Mas falava da voz das estradas. É algo de hipnótico, convidando ao cataclismo da vida. Escuto o mar, a maior das metáforas. Este trecho entre o cais e o inacabável. Há muito vivo a calmaria, mas com um coração à deriva. A essa altura, restam-me âncoras. A voz enigmática de minha filha Cláudia Berenice: “Pai, como é possível inventar origens quando tudo chega ao fim?” . Respondo a mim mesmo, assoviando baixinho: “Quando nosso lado coisa está prestes a ir ao encontro das demais coisas todo sopro vira instinto, minha filha”.
É assim que o Grêmio, essa “coisa” que pretensiosos muitas vezes minimizam, integra minha vida. O Tricolor é meu sopro de existência. Carrego ele aonde vou, com uma bruma de lembranças e afetos. Talvez por isso, tenha colocado um símbolo do Imortal na minha bengala, pois, de fato, ele me ajuda a andar. Desço do carro e entro em casa. Só? Não, tem jogo do meu time. O Grêmio recebe na Arena o Athletico, pelo Campeonato Brasileiro.
O Renato escalou o João Pedro Galvão no lugar do Diego Costa, que teve desconforto muscular. O pessoal gosta de vaiar o JP, mas eu não entro muito nessa. Lá pelas tantas do jogo o Renato até pediu para a torcida pegar leve. Mas isso é só um parênteses, vou ficar um pouco menos lírico a partir de agora porque sei de seu interesse leitor (a) (e). O Grêmio ganhou por 2 a 0. Pronto falei.
Calando os críticos
Um gol do Cristaldo, aos 18 do primeiro tempo, e outro do Soteldo, o início da etapa final. Os dois jogadores fizeram gestos com as mãos nos ouvidos, como que aludindo a críticas pelos maus resultados pós-Gauchão. De modo geral, a atuação do Grêmio soou como uma superação às partidas recentes. Até abrir o placar hoje, senti o Athletico mais inteiro no jogo. Poderia até ter marcado de fora da área, aos 11, com Cuello.

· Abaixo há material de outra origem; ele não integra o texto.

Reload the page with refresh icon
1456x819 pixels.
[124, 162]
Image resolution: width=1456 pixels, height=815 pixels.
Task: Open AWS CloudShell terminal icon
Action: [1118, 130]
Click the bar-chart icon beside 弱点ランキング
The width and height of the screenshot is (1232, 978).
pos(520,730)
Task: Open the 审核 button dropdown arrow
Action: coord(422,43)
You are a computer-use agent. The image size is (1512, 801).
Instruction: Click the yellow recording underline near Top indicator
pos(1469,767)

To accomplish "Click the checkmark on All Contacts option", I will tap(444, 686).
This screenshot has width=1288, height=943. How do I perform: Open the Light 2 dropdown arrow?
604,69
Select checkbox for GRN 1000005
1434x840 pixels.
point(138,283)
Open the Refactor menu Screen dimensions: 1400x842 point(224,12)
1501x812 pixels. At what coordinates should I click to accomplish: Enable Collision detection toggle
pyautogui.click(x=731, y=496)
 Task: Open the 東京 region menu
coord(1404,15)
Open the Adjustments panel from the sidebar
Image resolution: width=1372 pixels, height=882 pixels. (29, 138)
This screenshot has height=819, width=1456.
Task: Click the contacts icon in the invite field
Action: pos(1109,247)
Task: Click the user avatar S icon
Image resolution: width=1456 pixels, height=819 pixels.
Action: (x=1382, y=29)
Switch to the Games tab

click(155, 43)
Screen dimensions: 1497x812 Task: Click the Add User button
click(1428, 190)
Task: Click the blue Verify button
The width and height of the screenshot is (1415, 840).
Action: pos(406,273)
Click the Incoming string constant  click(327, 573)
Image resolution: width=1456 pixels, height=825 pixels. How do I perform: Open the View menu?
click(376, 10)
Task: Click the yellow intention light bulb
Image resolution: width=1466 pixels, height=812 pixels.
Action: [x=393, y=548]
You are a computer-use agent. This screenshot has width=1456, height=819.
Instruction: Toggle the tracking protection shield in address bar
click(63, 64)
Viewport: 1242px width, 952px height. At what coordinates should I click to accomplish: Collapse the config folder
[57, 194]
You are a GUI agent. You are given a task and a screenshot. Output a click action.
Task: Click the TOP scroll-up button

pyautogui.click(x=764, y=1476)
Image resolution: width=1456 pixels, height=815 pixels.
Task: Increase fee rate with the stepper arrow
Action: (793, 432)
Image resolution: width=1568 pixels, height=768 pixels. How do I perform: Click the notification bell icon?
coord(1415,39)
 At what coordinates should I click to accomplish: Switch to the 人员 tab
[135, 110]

Mas veio o gol do Cristaldo. Pavón chutou da entrada da área e o argentino se atravessou para chutar para o gol. O desvio foi muito rápido, o que não deixou que o goleiro Bento, principal nome do Athletico, fizesse a defesa.
O gol colocou o adversário para baixo. Foram pelos menos uns 15 minutos de superioridade tricolor, com alguns chutes relativamente perigosos, em jogadas comandadas por Pavón. Até que veio a troca de Cuello por Alex Santana, que recolocou a equipe paranaense na partida. Mas o primeiro tempo acabaria neste quadro.
Sem resistência
O Grêmio, contudo, não deixou o Athletico criar asas. Voltou melhor do intervalo, até que veio o gol de Soteldo. O venezuelano recebeu passe de Villasanti dentro da área e fez o gol com facilidade. Aí sim, se desfez qualquer resistência da equipe paranaense. O Grêmio teve somente a notícia ruim de Pavón, que teve dor muscular e foi substituído por Gustavo Nunes.
De resto, o Grêmio foi, ao natural, acumulando chances contra um rival já combalido. O principal destaque foi, como dito, Bento, que interviu em mais de um lance. O Tricolor, graças, voltou a vencer, tem três pontos no Brasileiro, e enfrenta, no próximo sábado, o Cuiabá, em casa, às 18h30, pela terceira rodada da competição nacional.
Minhas saudades
Reporto todo este dia via email para minha filha Cláudia Berenice. Passado, presente e futuro baixam em meu corpo. Meus dedos tamborilam como a Banda Louca do Imortal. Até vou beber aquele vinho. A cada gole, as vozes da estrada me alucinam. Sou eu, mas perdido na inutilidade de ser.